2019-09-20 18:41:19

by Alkis Georgopoulos

[permalink] [raw]
Subject: Re: rsize,wsize=1M causes severe lags in 10/100 Mbps

On 9/20/19 1:16 AM, Daniel Forrest wrote:
>>> What may be happening here is something I have noticed with glibc.
>>>
>>> - statfs reports the rsize/wsize as the block size of the filesystem.
>>>
>>> - glibc uses the block size as the default buffer size for
>>> fread/fwrite.
>>>
>>> If an application is using fread/fwrite on an NFS mounted file with
>>> an rsize/wsize of 1M it will try to fill a 1MB buffer.
>>>
>>> I have often changed mounts to use rsize/wsize=64K to alleviate this.
>>
>> That sounds like an abuse of the filesystem block size. There is
>> nothing in the POSIX definition of either fread() or fwrite() that
>> requires glibc to do this:
>> https://pubs.opengroup.org/onlinepubs/9699919799/functions/fread.html
>> https://pubs.opengroup.org/onlinepubs/9699919799/functions/fwrite.html
>>
>
> It looks like this was fixed in glibc 2.25:
>
> https://sourceware.org/bugzilla/show_bug.cgi?id=4099


This is likely not the exact issue I'm experiencing, as I'm testing e.g.
with glibc 2.27-3ubuntu1 on Ubuntu 18.04 and kernel 5.0.
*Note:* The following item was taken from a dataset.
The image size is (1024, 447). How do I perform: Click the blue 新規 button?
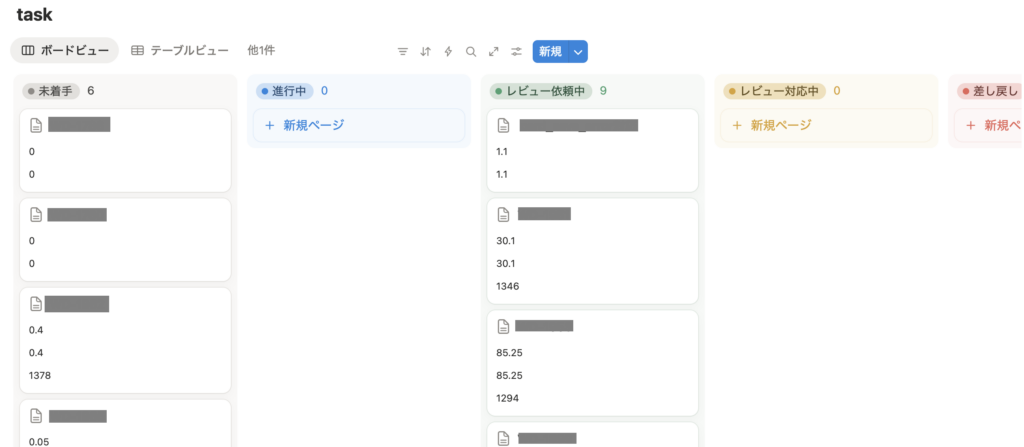pyautogui.click(x=550, y=51)
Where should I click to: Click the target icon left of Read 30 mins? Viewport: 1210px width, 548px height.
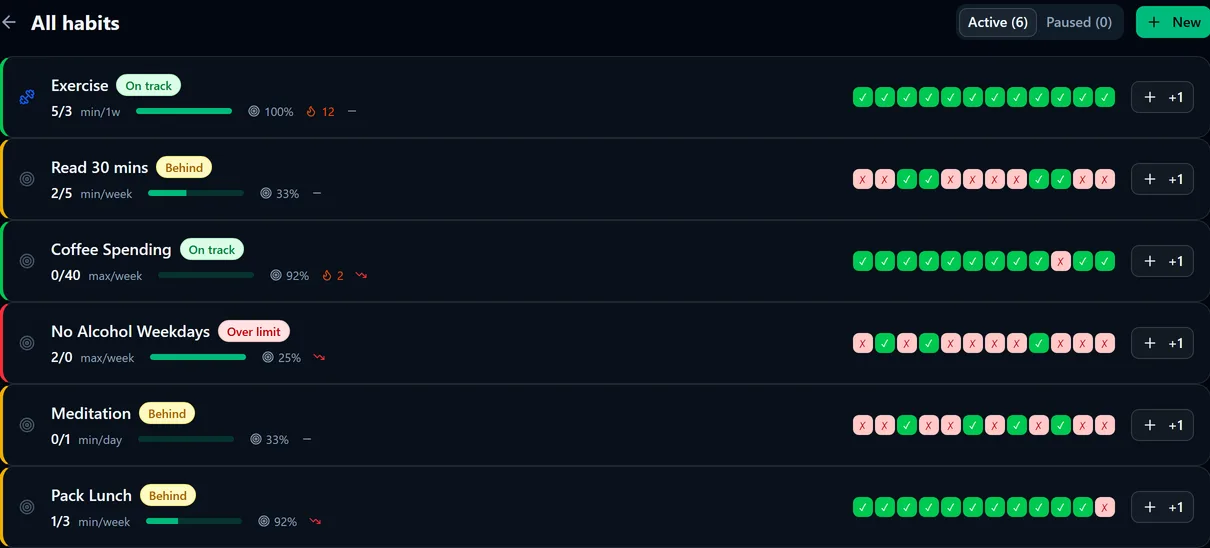pos(27,179)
New benchmark, measuring the boot time of a netbooted client,
from right after the kernel is loaded to the display manager screen:

1) On 10 Mbps:
a) tcp,timeo=600,rsize=32K: 304 secs
b) tcp,timeo=600,rsize=1M: 618 secs

2) On 100 Mbps:
a) tcp,timeo=600,rsize=32K: 40 secs
b) tcp,timeo=600,rsize=1M: 84 secs

3) On 1000 Mbps:
a) tcp,timeo=600,rsize=32K: 20 secs
b) tcp,timeo=600,rsize=1M: 24 secs

32K is always faster, even on full gigabit.
Disk access on gigabit was *significantly* faster to result in 4 seconds
lower boot time. In the 10/100 cases, rsize=1M is pretty much unusable.
There are no writes involved, they go in a local tmpfs/overlayfs.
Would it make sense for me to measure the *boot bandwidth* in each case,
to see if more things (readahead) are downloaded with rsize=1M?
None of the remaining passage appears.